» Action item
When you restate the data, keep every word as it is and drop the images.

═════ Task input

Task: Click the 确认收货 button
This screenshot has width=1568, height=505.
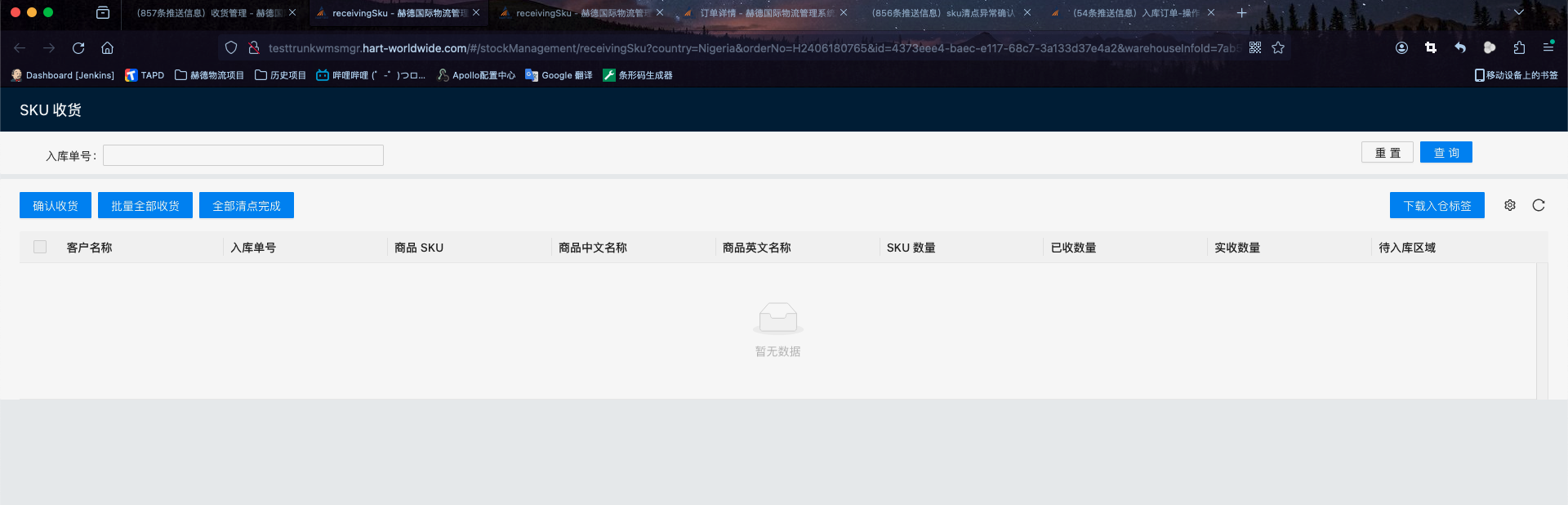Action: coord(56,206)
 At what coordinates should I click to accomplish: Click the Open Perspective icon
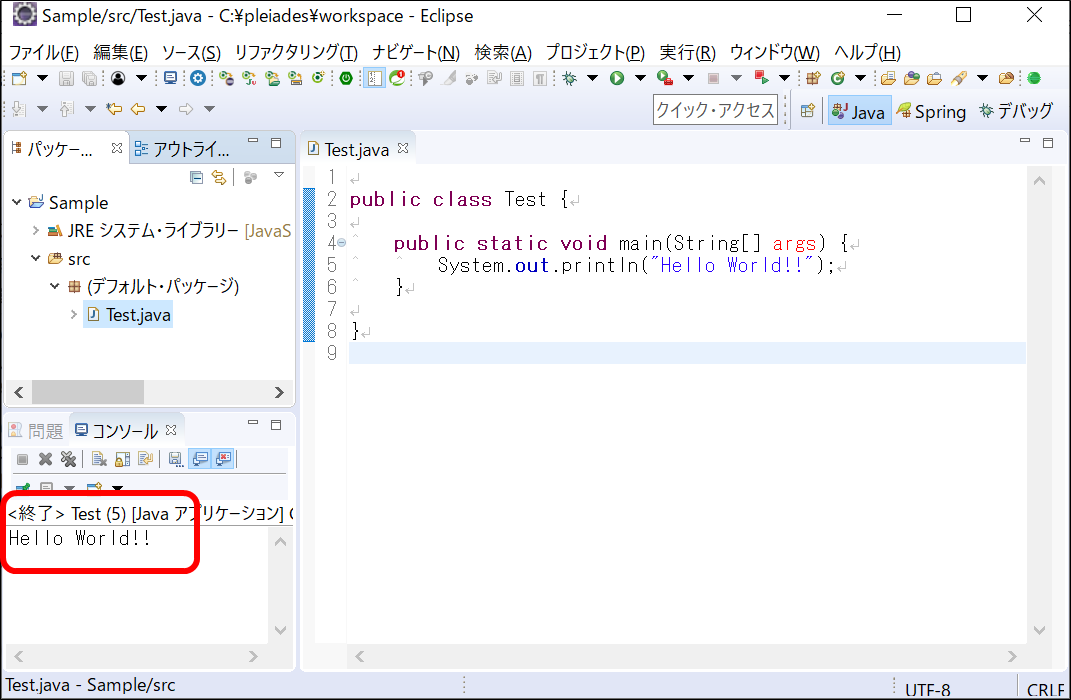click(x=807, y=111)
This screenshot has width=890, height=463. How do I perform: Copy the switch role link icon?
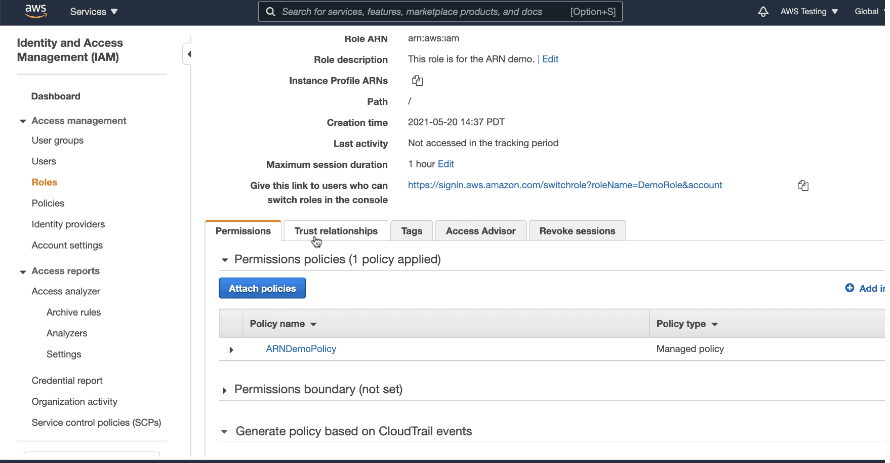(x=803, y=185)
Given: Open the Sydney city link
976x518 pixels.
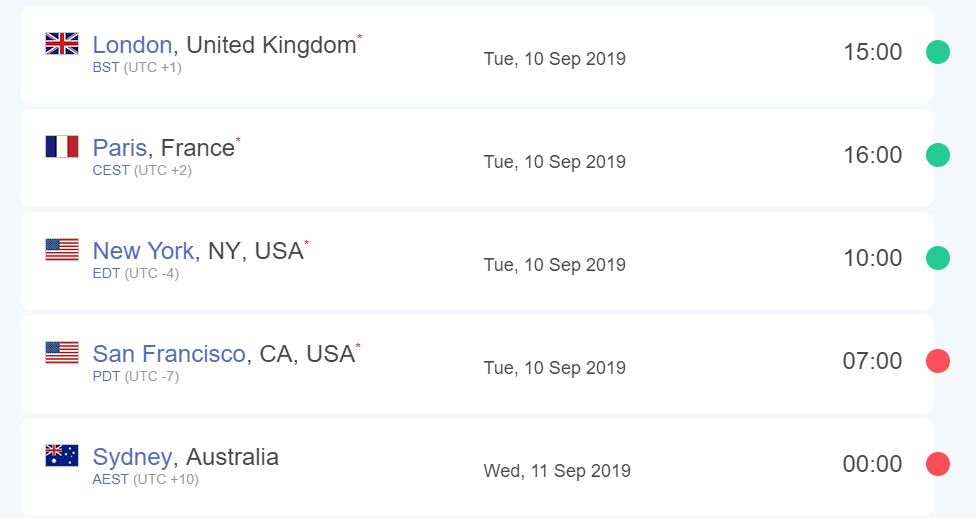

══════════

» Response box
Task: Click the 确认收货 button
This screenshot has width=1568, height=505.
Action: coord(56,206)
 At what coordinates should I click to accomplish: Click the Open Perspective icon
click(x=807, y=111)
This screenshot has width=890, height=463. How do I perform: Copy the switch role link icon?
(x=803, y=185)
Given: Open the Sydney city link
976x518 pixels.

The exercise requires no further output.